====== Reading text

Map<> is just simpler and friendlier for large amount of elements and no need to worry about hastable growing/shinking creating fragmentation. When performance is required, HashMap is used instead (though it's true, should probably use OAHashMap more, but it's too new and never had time to do that). As a general philosophy, when performance is not priority, small allocations are always preferred over large ones because it's easier for the memory allocator from your operating system to find tiny holes to put them in (which is pretty much what it is designed to do), effectively consuming less heap.

Again, you can ask about plans and design anytime you want instead of going rogue and complain, this is not the best way to help the project.

I'm also sure that many reading this thread are wondering why the spatial indexer was slow to begin with. The reason is that, maybe you are new to Godot, but until very recently the 3D engine was more than 10 years old and extremely outdated. Work was done to modernize it in OpenGL ES 3.0, but we had to desist due to problems we found in OpenGL and the fact it was deprecated for Vulkan (and Apple abandoned it).

============

■ Directive 1: Name every container type that the forum post mentions.
The forum post and the entries that come after it are separate, unrelated material.

====== Data

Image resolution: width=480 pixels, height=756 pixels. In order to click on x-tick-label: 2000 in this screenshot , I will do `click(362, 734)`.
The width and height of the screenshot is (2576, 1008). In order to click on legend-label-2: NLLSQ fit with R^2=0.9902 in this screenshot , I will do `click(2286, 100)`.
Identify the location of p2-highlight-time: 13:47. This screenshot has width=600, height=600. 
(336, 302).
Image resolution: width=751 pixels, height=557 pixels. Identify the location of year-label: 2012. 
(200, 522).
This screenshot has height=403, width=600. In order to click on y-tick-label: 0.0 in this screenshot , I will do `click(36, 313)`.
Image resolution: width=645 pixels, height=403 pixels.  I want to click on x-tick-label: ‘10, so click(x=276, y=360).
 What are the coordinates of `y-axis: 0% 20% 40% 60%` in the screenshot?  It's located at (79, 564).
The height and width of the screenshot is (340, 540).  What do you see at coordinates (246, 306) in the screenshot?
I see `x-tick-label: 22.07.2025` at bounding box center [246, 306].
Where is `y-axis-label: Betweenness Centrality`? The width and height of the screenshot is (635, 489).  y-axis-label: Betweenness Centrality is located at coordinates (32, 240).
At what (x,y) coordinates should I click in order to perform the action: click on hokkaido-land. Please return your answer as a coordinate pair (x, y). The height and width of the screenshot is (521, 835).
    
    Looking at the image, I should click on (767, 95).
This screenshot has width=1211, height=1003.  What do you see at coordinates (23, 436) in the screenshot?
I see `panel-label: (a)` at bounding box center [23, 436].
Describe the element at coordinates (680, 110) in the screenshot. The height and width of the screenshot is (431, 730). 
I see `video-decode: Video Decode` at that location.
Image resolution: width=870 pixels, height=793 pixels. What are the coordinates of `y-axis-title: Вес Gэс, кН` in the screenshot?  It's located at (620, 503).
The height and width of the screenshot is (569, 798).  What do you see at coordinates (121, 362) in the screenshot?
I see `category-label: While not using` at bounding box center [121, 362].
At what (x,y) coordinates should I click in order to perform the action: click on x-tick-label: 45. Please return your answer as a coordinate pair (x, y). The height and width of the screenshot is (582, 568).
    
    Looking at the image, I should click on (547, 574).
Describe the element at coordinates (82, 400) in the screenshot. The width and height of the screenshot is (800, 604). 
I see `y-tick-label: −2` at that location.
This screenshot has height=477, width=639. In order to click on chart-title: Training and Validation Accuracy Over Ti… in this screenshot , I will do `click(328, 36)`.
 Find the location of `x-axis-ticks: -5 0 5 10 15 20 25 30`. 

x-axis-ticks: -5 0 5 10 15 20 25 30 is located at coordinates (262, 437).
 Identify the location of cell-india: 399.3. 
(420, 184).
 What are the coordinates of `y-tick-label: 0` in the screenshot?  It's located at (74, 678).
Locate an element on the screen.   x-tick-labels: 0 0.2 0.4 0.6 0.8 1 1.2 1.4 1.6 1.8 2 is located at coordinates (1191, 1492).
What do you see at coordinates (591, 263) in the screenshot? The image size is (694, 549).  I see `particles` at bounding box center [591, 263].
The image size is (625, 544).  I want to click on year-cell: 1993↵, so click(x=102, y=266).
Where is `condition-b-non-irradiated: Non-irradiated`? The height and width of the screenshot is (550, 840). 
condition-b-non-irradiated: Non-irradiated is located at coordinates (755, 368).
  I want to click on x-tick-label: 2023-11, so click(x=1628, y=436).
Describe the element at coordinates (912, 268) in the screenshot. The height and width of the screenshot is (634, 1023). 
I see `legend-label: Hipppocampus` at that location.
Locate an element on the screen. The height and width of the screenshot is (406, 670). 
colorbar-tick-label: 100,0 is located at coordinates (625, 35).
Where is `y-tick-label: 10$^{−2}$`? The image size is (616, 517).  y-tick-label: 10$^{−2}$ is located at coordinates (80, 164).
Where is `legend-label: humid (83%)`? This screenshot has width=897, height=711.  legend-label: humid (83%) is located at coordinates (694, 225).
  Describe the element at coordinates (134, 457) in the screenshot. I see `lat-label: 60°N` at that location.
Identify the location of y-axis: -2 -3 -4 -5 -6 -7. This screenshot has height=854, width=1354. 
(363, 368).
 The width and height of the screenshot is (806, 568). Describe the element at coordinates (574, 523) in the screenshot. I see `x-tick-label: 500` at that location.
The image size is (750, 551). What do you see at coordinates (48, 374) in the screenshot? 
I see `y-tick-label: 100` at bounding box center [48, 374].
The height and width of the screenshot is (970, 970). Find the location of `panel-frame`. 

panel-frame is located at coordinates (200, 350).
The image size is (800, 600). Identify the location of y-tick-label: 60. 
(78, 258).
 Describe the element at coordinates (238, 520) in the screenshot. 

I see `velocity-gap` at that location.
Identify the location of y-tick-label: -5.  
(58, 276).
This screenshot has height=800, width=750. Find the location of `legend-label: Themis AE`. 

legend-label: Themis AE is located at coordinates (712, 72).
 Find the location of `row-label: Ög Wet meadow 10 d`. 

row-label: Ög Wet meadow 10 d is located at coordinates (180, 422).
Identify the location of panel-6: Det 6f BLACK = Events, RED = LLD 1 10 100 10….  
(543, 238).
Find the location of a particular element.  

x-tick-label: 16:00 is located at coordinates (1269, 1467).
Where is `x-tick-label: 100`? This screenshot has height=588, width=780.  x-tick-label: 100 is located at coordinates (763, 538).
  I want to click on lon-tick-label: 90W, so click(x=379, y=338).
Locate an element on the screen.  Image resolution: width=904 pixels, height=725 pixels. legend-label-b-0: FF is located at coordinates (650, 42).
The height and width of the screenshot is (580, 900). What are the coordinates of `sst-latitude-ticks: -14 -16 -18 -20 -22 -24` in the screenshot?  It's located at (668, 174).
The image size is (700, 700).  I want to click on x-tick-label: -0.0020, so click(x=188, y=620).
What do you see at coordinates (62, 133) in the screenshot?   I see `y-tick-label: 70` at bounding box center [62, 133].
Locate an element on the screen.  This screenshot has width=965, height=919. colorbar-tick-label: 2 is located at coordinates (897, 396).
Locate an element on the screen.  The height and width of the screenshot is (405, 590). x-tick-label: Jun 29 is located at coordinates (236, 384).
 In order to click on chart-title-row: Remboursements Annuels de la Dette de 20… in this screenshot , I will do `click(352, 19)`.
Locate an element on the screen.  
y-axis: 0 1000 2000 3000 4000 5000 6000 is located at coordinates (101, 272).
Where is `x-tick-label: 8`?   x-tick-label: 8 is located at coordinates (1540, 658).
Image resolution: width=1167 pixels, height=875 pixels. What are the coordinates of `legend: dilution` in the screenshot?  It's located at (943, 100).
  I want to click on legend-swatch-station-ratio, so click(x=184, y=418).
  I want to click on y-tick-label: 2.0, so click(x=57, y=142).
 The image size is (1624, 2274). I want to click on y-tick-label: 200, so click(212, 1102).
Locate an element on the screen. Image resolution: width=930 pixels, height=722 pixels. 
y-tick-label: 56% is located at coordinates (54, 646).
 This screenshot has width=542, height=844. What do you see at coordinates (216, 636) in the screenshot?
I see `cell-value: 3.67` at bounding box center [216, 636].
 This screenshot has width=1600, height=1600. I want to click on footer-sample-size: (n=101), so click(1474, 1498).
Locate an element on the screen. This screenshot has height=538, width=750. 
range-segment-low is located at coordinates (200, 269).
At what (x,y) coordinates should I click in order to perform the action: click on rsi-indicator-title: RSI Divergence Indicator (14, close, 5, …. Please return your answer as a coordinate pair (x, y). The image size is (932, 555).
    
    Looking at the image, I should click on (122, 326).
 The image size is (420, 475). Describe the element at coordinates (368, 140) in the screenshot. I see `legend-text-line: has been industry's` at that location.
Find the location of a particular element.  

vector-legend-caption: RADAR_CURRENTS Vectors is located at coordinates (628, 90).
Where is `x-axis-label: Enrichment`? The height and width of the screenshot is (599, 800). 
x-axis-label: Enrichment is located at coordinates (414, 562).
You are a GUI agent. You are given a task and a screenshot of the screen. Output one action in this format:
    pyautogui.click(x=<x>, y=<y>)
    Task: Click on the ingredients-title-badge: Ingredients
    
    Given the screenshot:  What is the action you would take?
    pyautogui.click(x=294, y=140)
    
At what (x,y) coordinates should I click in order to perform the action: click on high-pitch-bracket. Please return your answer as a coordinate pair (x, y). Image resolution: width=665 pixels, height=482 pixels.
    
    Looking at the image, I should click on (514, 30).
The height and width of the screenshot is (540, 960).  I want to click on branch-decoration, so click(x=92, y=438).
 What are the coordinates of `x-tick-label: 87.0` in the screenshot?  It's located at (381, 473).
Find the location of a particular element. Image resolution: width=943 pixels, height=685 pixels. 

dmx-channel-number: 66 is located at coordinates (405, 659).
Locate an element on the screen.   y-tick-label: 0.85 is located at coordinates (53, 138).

============

■ Directive 2: Duplicate the stretch of entries from the very first one through the line containing "Image resolution: width=645".

■ Result 1: Map<>, HashMap, OAHashMap

■ Result 2:
Image resolution: width=480 pixels, height=756 pixels. In order to click on x-tick-label: 2000 in this screenshot , I will do `click(362, 734)`.
The width and height of the screenshot is (2576, 1008). In order to click on legend-label-2: NLLSQ fit with R^2=0.9902 in this screenshot , I will do `click(2286, 100)`.
Identify the location of p2-highlight-time: 13:47. This screenshot has width=600, height=600. 
(336, 302).
Image resolution: width=751 pixels, height=557 pixels. Identify the location of year-label: 2012. 
(200, 522).
This screenshot has height=403, width=600. In order to click on y-tick-label: 0.0 in this screenshot , I will do `click(36, 313)`.
Image resolution: width=645 pixels, height=403 pixels.  I want to click on x-tick-label: ‘10, so click(x=276, y=360).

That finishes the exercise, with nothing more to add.